> [Task objective]:
Match on the string "agent" in the entries below and return every matching line.

(Pixel coordinate grounding data)

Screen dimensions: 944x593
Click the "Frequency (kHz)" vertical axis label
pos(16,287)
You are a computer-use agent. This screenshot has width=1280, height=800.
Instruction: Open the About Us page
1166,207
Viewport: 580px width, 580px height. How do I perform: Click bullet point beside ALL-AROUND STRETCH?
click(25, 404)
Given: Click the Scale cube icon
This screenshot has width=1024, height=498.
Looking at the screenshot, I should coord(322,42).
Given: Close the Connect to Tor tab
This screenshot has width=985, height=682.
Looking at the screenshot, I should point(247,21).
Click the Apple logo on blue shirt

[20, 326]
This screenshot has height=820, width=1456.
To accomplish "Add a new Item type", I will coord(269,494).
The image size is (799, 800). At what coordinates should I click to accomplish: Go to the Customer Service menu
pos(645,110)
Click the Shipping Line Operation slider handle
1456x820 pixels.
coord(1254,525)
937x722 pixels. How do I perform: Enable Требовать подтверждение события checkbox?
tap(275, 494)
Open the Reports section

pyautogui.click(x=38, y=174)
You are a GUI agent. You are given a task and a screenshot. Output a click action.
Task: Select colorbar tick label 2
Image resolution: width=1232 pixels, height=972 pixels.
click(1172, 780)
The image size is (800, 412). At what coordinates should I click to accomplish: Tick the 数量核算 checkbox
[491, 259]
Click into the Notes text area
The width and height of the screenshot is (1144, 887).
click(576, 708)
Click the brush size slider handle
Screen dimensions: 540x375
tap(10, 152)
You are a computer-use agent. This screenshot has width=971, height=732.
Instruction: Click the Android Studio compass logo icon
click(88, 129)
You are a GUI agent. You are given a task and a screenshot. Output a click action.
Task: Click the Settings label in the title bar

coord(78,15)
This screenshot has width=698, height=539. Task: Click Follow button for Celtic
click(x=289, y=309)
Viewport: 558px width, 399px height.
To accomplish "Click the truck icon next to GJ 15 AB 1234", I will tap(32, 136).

> [Task response]:
You are a computer-use agent. This screenshot has width=1280, height=800.
You are a GUI agent. You are given a task and a screenshot. Output a click action.
You are a computer-use agent. This screenshot has width=971, height=732.
You are a GUI agent. You are given a task and a screenshot. Output a click action.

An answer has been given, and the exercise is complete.